--- START ---
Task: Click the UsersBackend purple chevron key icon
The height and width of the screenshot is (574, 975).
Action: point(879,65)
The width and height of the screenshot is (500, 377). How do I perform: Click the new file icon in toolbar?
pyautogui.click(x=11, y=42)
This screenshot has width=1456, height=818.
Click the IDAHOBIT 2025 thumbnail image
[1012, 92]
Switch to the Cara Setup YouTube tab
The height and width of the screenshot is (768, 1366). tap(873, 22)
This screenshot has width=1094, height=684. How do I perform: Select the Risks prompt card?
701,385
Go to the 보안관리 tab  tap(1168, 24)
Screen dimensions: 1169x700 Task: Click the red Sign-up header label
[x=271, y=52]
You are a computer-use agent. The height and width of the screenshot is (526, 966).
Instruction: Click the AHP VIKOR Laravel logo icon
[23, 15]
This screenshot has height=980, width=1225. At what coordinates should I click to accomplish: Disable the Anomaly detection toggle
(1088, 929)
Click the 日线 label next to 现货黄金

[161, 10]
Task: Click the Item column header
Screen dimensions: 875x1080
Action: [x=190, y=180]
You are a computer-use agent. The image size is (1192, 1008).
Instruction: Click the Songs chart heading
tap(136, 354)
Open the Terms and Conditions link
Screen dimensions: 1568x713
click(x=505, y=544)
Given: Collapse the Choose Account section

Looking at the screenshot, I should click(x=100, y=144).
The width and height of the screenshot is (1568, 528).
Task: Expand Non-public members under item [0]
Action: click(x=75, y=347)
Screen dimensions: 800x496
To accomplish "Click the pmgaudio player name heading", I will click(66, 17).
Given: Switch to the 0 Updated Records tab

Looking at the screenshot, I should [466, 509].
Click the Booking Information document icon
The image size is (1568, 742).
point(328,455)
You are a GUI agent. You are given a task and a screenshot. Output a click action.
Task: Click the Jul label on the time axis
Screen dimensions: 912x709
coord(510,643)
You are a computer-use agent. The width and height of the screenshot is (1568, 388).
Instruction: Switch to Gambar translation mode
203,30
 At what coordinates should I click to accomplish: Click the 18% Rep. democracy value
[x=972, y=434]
--- END ---
### Problem details
Your task is to transcribe the listing in full, so that each line reads exactly as before.

### The answer
Task: Click the UsersBackend purple chevron key icon
The height and width of the screenshot is (574, 975).
Action: point(879,65)
The width and height of the screenshot is (500, 377). How do I perform: Click the new file icon in toolbar?
pyautogui.click(x=11, y=42)
This screenshot has width=1456, height=818.
Click the IDAHOBIT 2025 thumbnail image
[1012, 92]
Switch to the Cara Setup YouTube tab
The height and width of the screenshot is (768, 1366). tap(873, 22)
This screenshot has width=1094, height=684. How do I perform: Select the Risks prompt card?
701,385
Go to the 보안관리 tab  tap(1168, 24)
Screen dimensions: 1169x700 Task: Click the red Sign-up header label
[x=271, y=52]
You are a computer-use agent. The height and width of the screenshot is (526, 966).
Instruction: Click the AHP VIKOR Laravel logo icon
[23, 15]
This screenshot has height=980, width=1225. At what coordinates should I click to accomplish: Disable the Anomaly detection toggle
(1088, 929)
Click the 日线 label next to 现货黄金

[161, 10]
Task: Click the Item column header
Screen dimensions: 875x1080
Action: [x=190, y=180]
You are a computer-use agent. The image size is (1192, 1008).
Instruction: Click the Songs chart heading
tap(136, 354)
Open the Terms and Conditions link
Screen dimensions: 1568x713
click(x=505, y=544)
Given: Collapse the Choose Account section

Looking at the screenshot, I should click(x=100, y=144).
The width and height of the screenshot is (1568, 528).
Task: Expand Non-public members under item [0]
Action: click(x=75, y=347)
Screen dimensions: 800x496
To accomplish "Click the pmgaudio player name heading", I will click(66, 17).
Given: Switch to the 0 Updated Records tab

Looking at the screenshot, I should [466, 509].
Click the Booking Information document icon
The image size is (1568, 742).
point(328,455)
You are a GUI agent. You are given a task and a screenshot. Output a click action.
Task: Click the Jul label on the time axis
Screen dimensions: 912x709
coord(510,643)
You are a computer-use agent. The width and height of the screenshot is (1568, 388).
Instruction: Switch to Gambar translation mode
203,30
 At what coordinates should I click to accomplish: Click the 18% Rep. democracy value
[x=972, y=434]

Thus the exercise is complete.